• **Aim**
Present the data below as a Markdown table with the columns Number and Entry, one row per line, skipping blank lines. Omit the pictures.

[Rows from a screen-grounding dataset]
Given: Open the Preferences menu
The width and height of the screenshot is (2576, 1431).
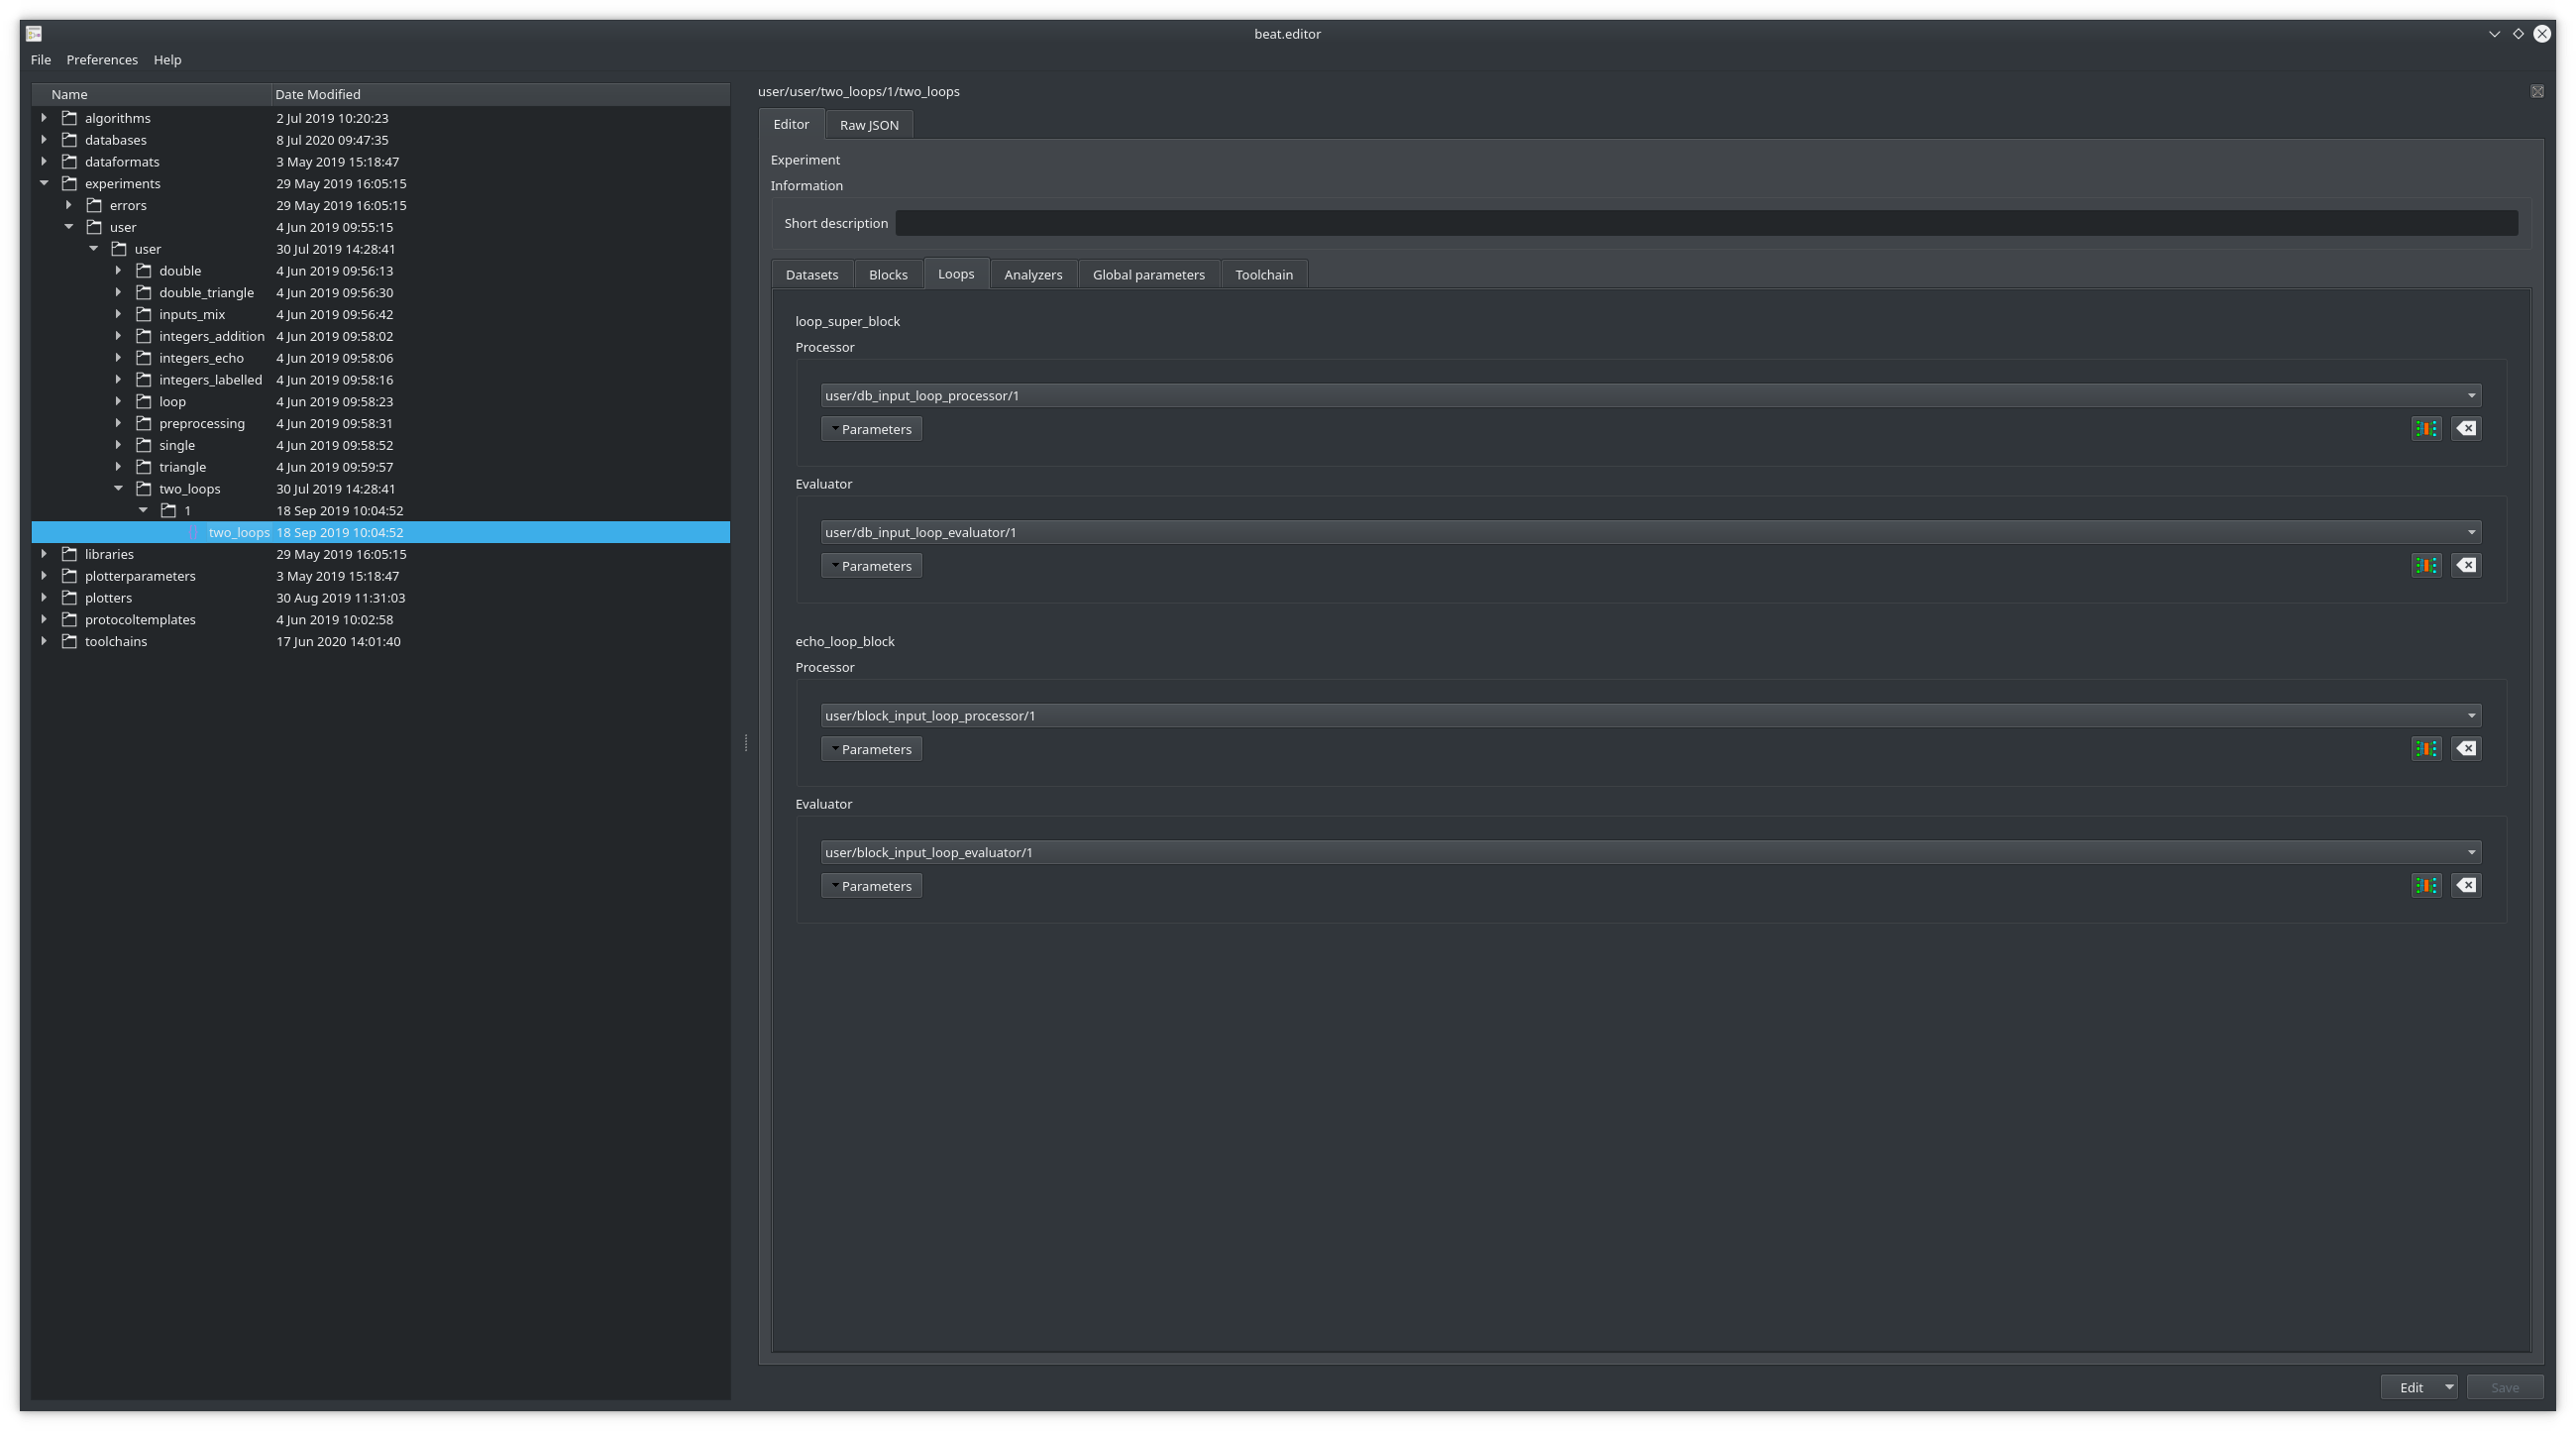Looking at the screenshot, I should (x=102, y=59).
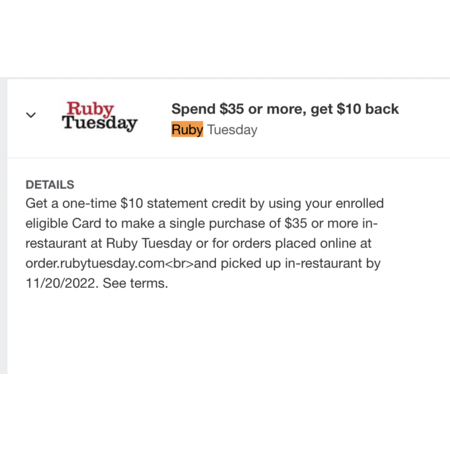Image resolution: width=450 pixels, height=450 pixels.
Task: Click the orange-highlighted 'Ruby' word
Action: click(x=187, y=129)
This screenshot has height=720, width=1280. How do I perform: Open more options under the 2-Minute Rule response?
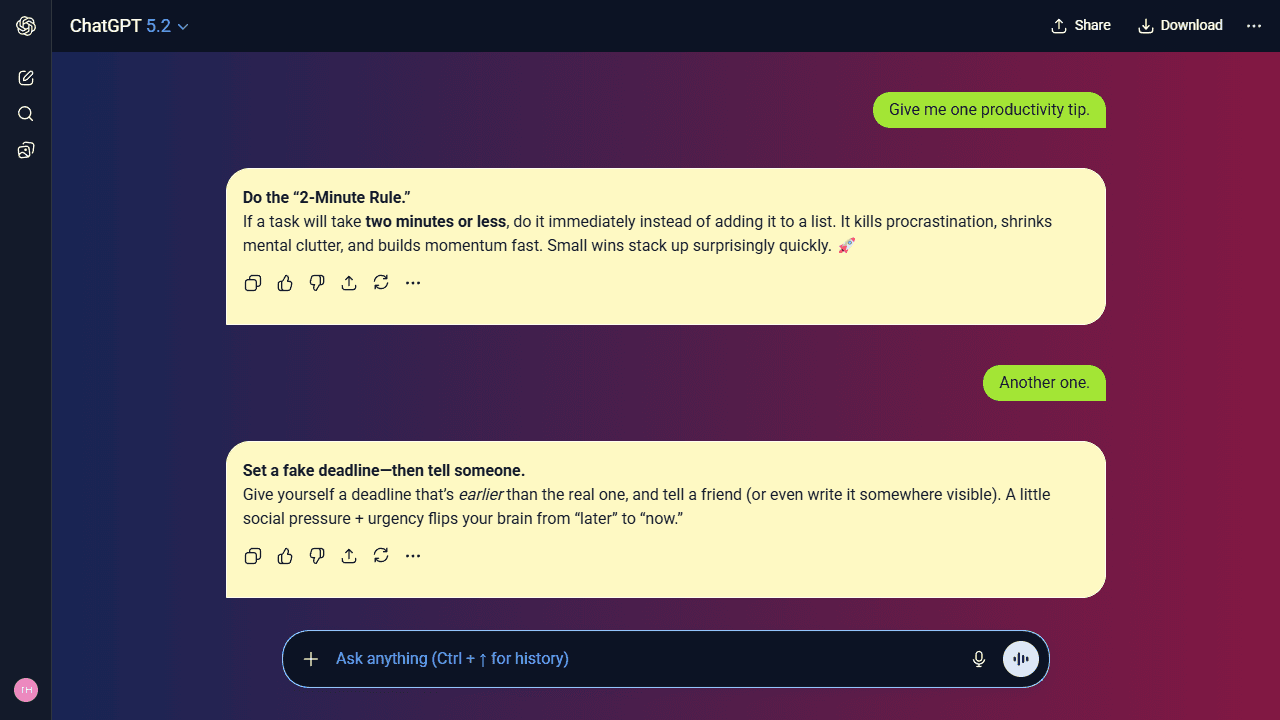413,283
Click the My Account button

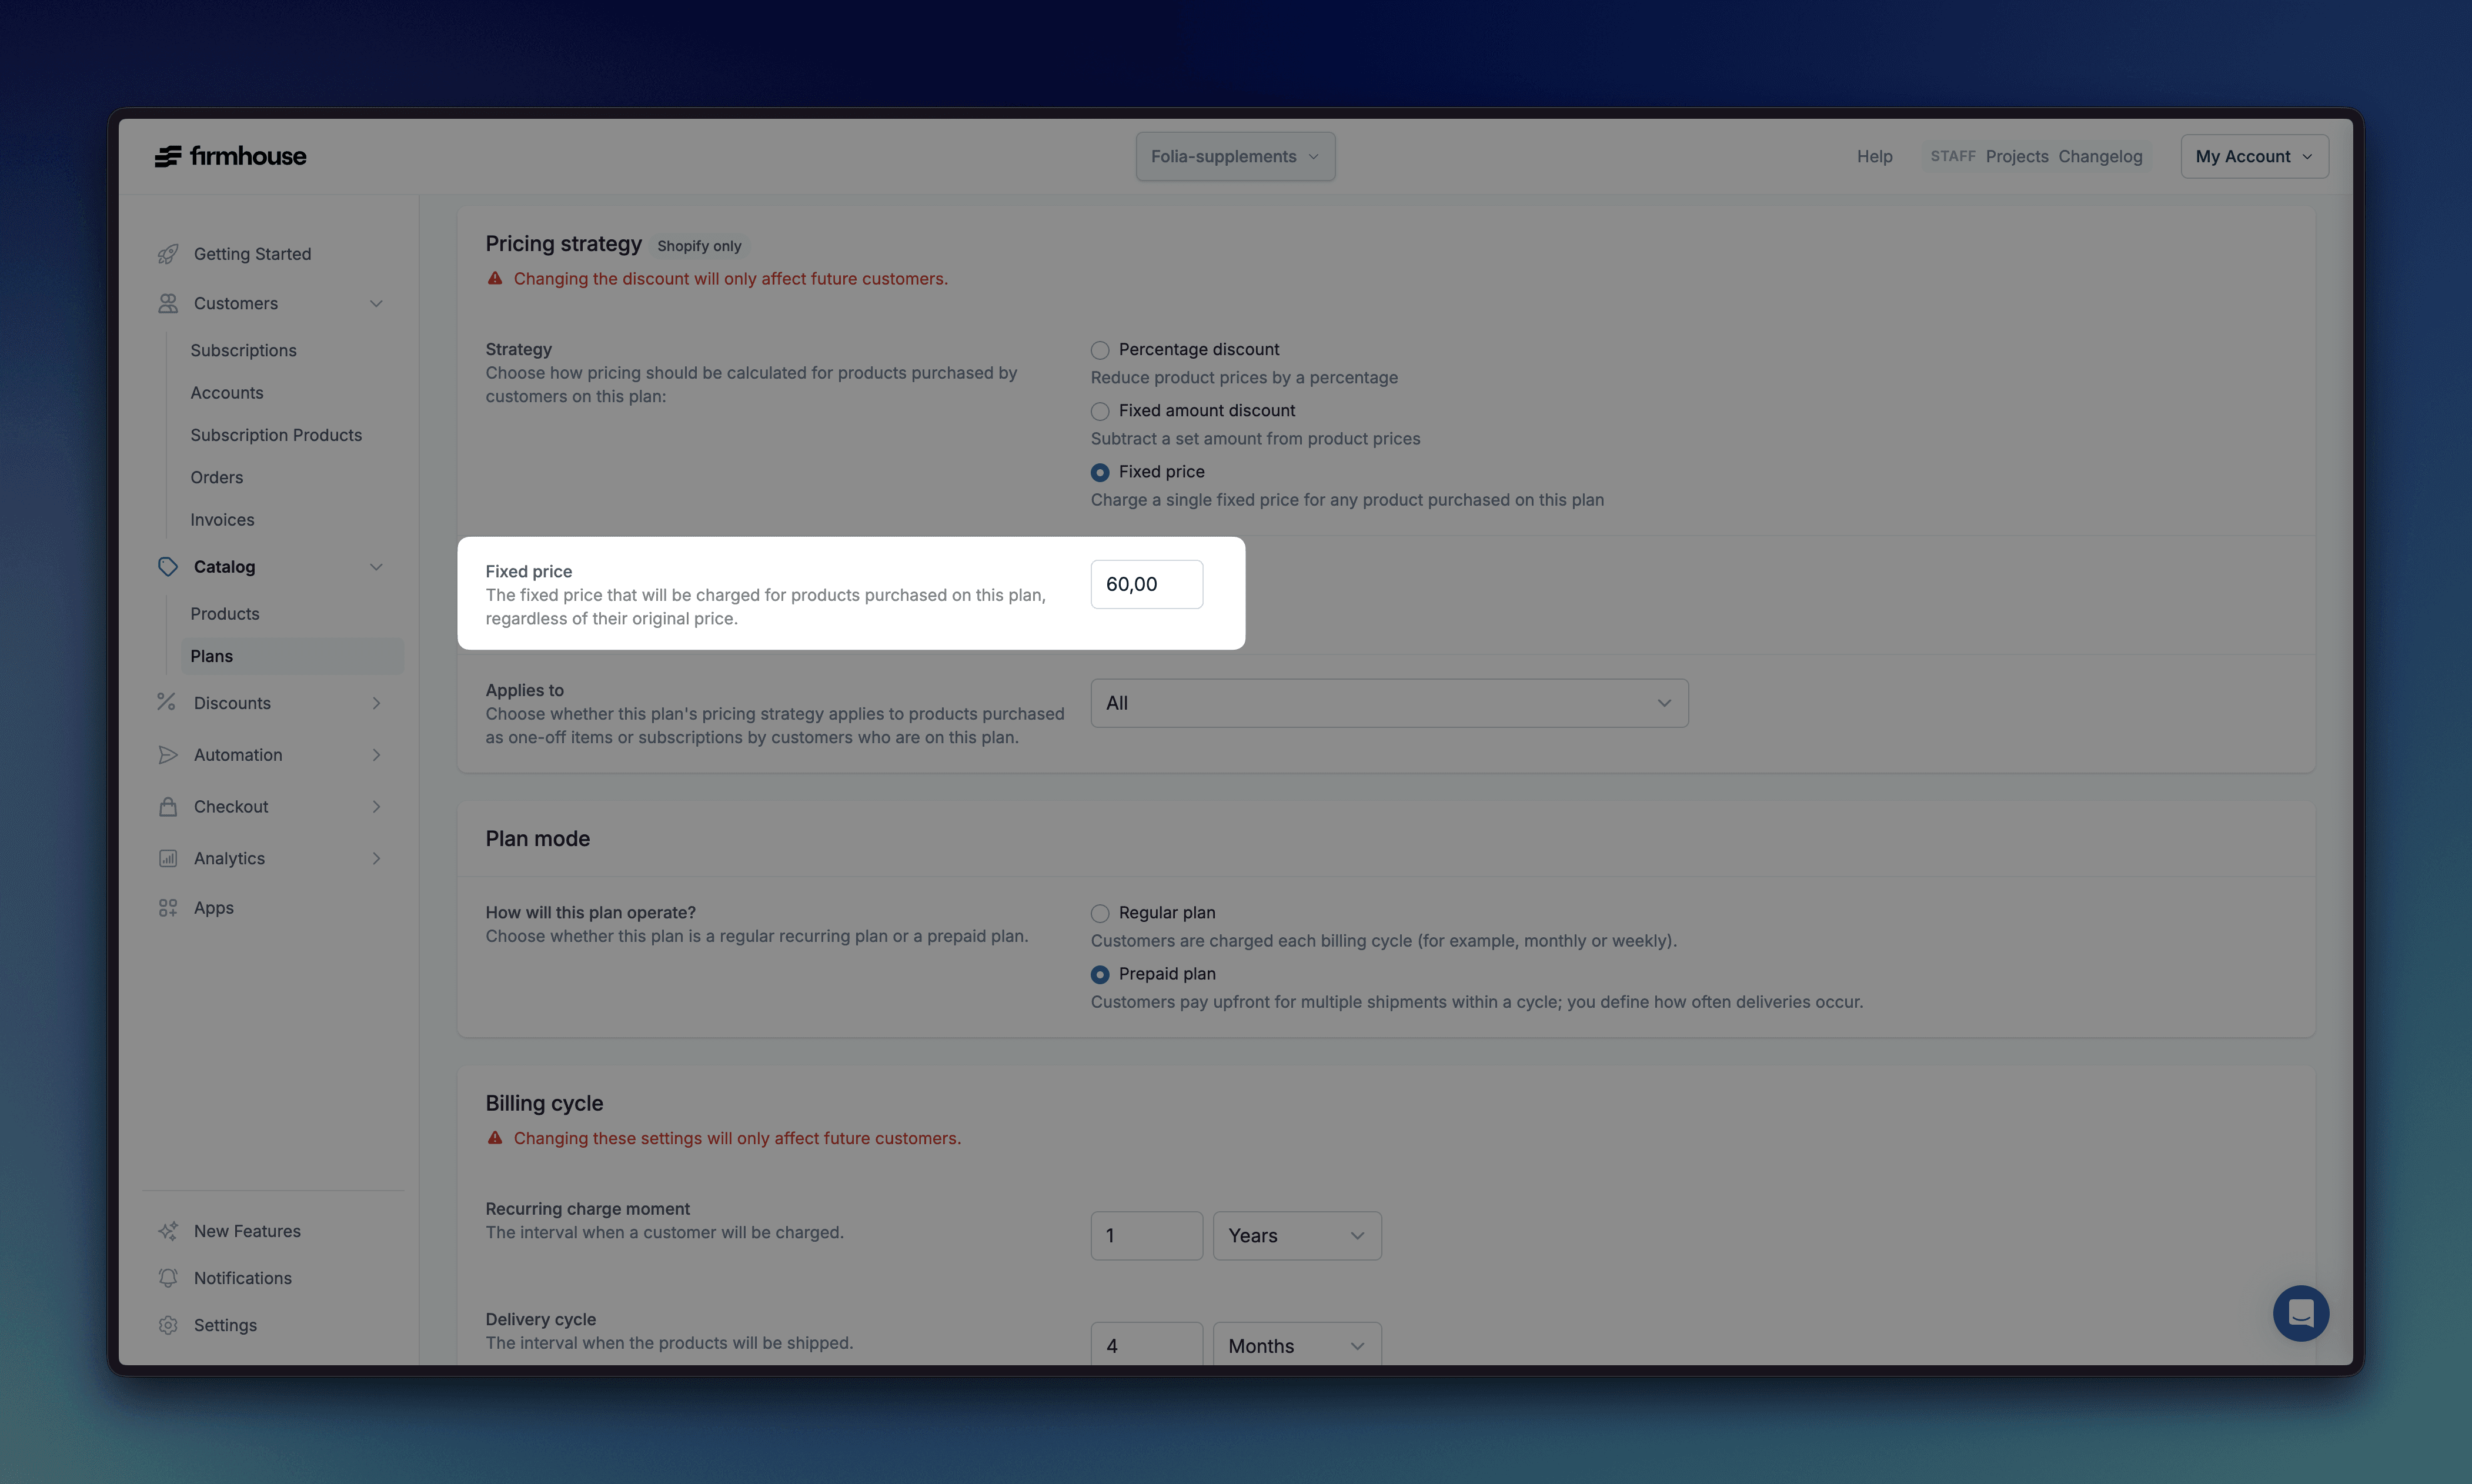(x=2254, y=156)
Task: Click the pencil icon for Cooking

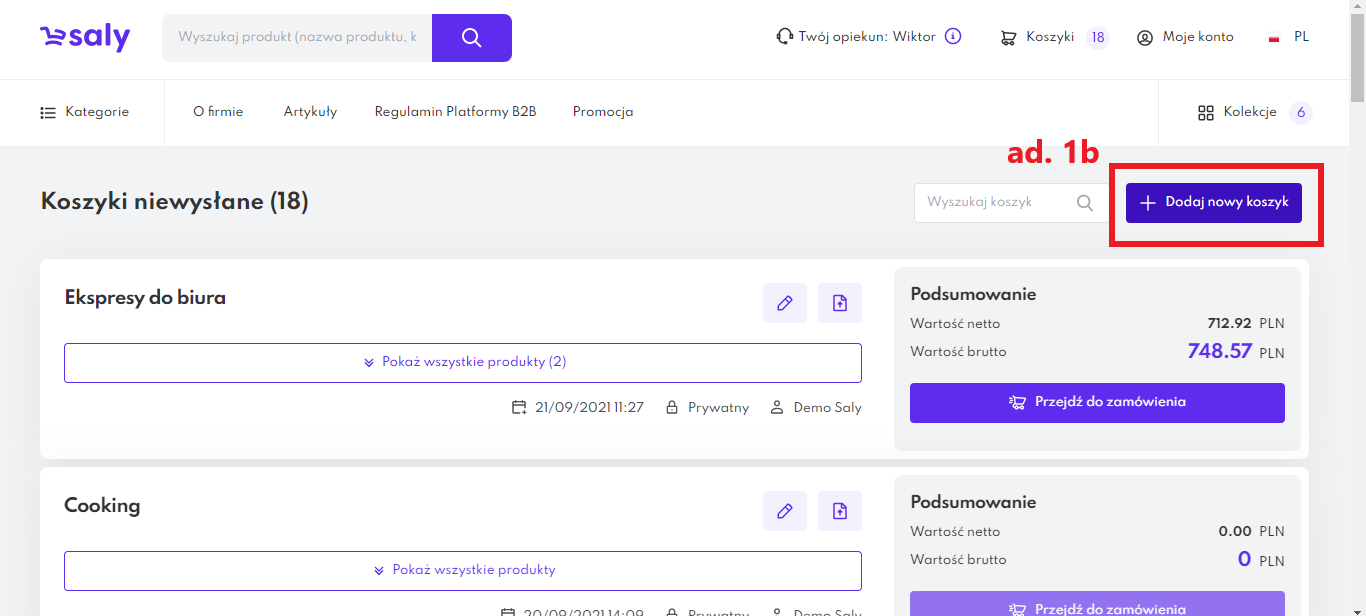Action: coord(785,511)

• **Task result**
| Number | Entry |
|---|---|
| 1 | Given: Open the Preferences menu |
| 2 | The width and height of the screenshot is (2576, 1431). |
| 3 | Looking at the screenshot, I should (x=102, y=59). |
| 4 | Image resolution: width=450 pixels, height=450 pixels. |
| 5 | Task: Click the orange-highlighted 'Ruby' word |
| 6 | Action: click(x=187, y=129) |
| 7 | This screenshot has height=720, width=1280. How do I perform: Open more options under the 2-Minute Rule response? |
| 8 | 413,283 |
| 9 | Click the My Account button |
| 10 | (x=2254, y=156) |
| 11 | Task: Click the pencil icon for Cooking |
| 12 | Action: coord(785,511) |